Право, трудно было не отмечать все эти тысячу раз петые и перепетые, обязательно «свешивающиеся с печки» детские головки, этот вечный огрызок сахару, муху, которая «точно повторяла докучную жалобу», чеховского студента из «Болота», тургеневский «странный звук, внезапно пронесшийся по лесу», толстовскую дремоту в санях («по-прежнему равномерно двигались лошадиные крупы…»), этого громовержца пристава, фамилия которого уж непременно Ирисов или Гиацинтов, а отчество Афиногенович или Ардалионович, — и опять это самое что ни на есть чеховское в «Мелюзге»: разговоры затерянных где-то в северных снегах учителя и фельдшера:

— Иногда учителю начинало казаться, что он, с тех пор, как помнит себя, никуда не выезжал из Курши… что он только в забытой сказке или во сне слышал про другую жизнь, где есть цветы, сердечные, вежливые люди, умные книги, женские нежные голоса и улыбки…

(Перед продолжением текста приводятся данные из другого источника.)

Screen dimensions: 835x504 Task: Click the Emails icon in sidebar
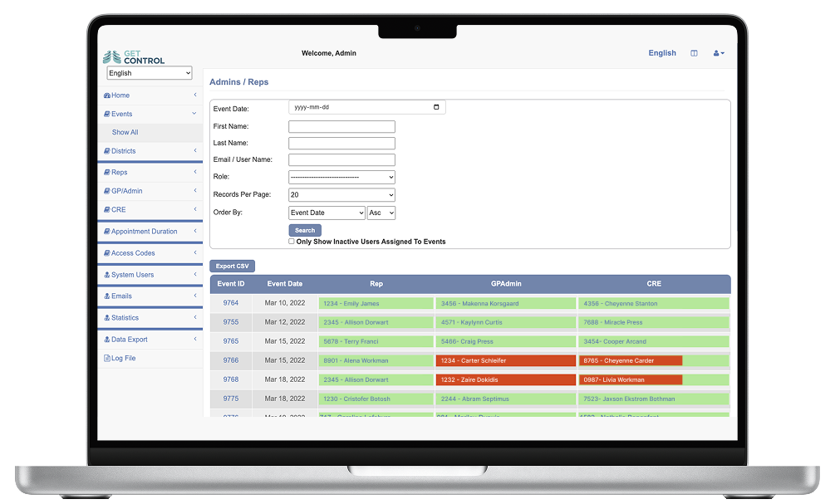click(x=106, y=296)
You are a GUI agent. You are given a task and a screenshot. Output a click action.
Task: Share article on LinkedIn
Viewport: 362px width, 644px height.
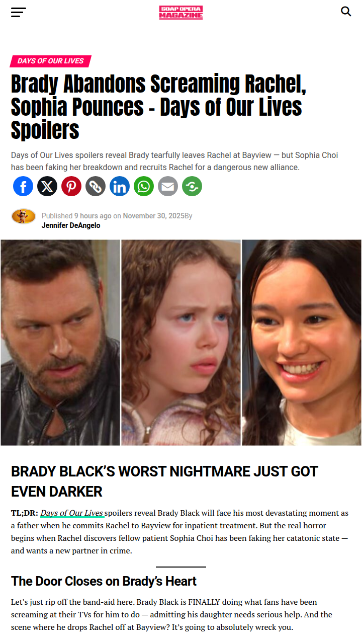120,186
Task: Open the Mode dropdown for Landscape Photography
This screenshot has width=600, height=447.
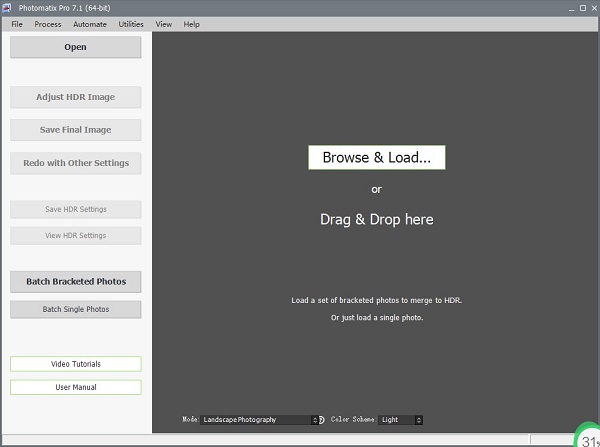Action: pyautogui.click(x=260, y=420)
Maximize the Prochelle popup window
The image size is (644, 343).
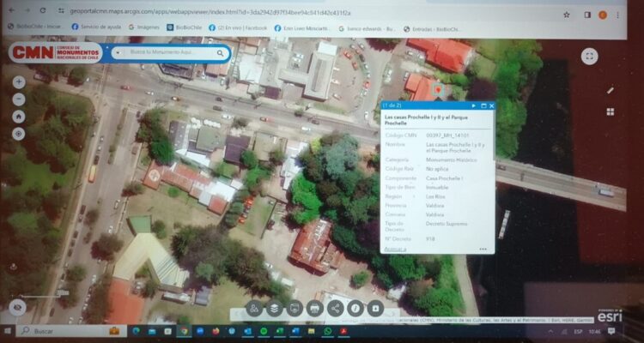[482, 105]
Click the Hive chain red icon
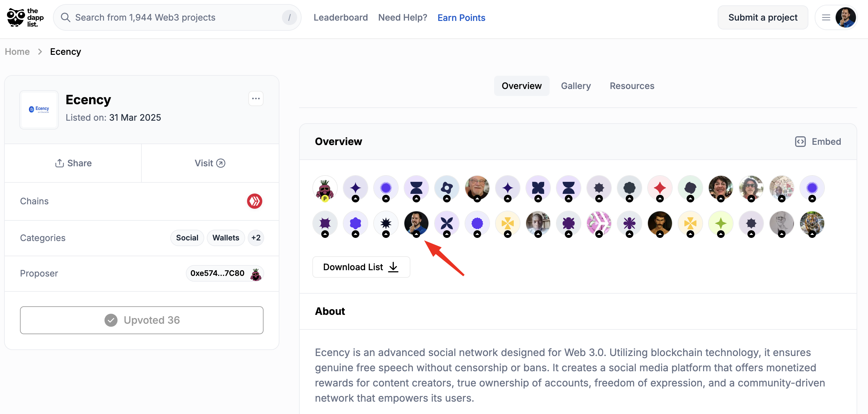The width and height of the screenshot is (868, 414). click(254, 201)
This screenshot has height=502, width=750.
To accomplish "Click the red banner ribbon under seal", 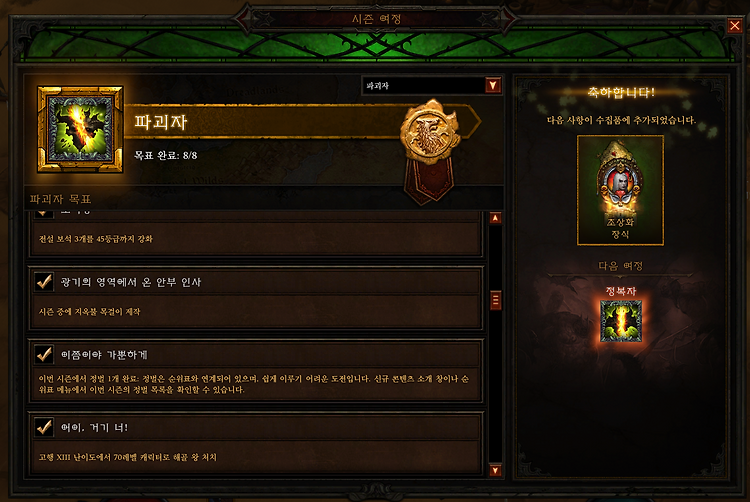I will (x=429, y=181).
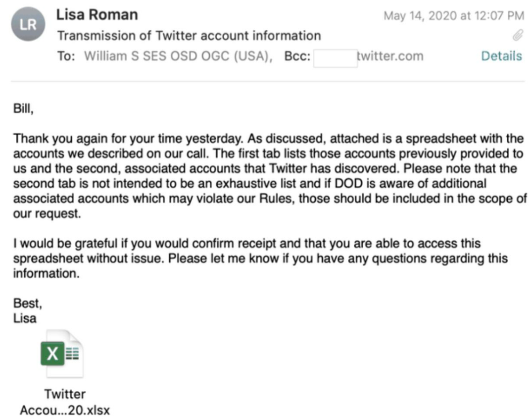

— Я всегда, Сергей Фирсыч, думал, что это хорошо — приносить свою хоть самую малюсенькую пользу, — говорил учитель фельдшеру. — Я гляжу, например, на какое-нибудь прекраснейшее здание, на дворец или собор, и думаю: пусть имя архитектора останется бессмертным на веки вечные, я радуюсь его славе, и я совсем ему не завидую. Но ведь и незаметный каменщик, который тоже с любовью клал свой кирпич и обмазывал его известкой, разве он также не может чувствовать счастья и гордости? И я часто думаю, что мы с тобой — крошечные люди, мелюзга, но если человечество станет когда-нибудь свободным и прекрасным…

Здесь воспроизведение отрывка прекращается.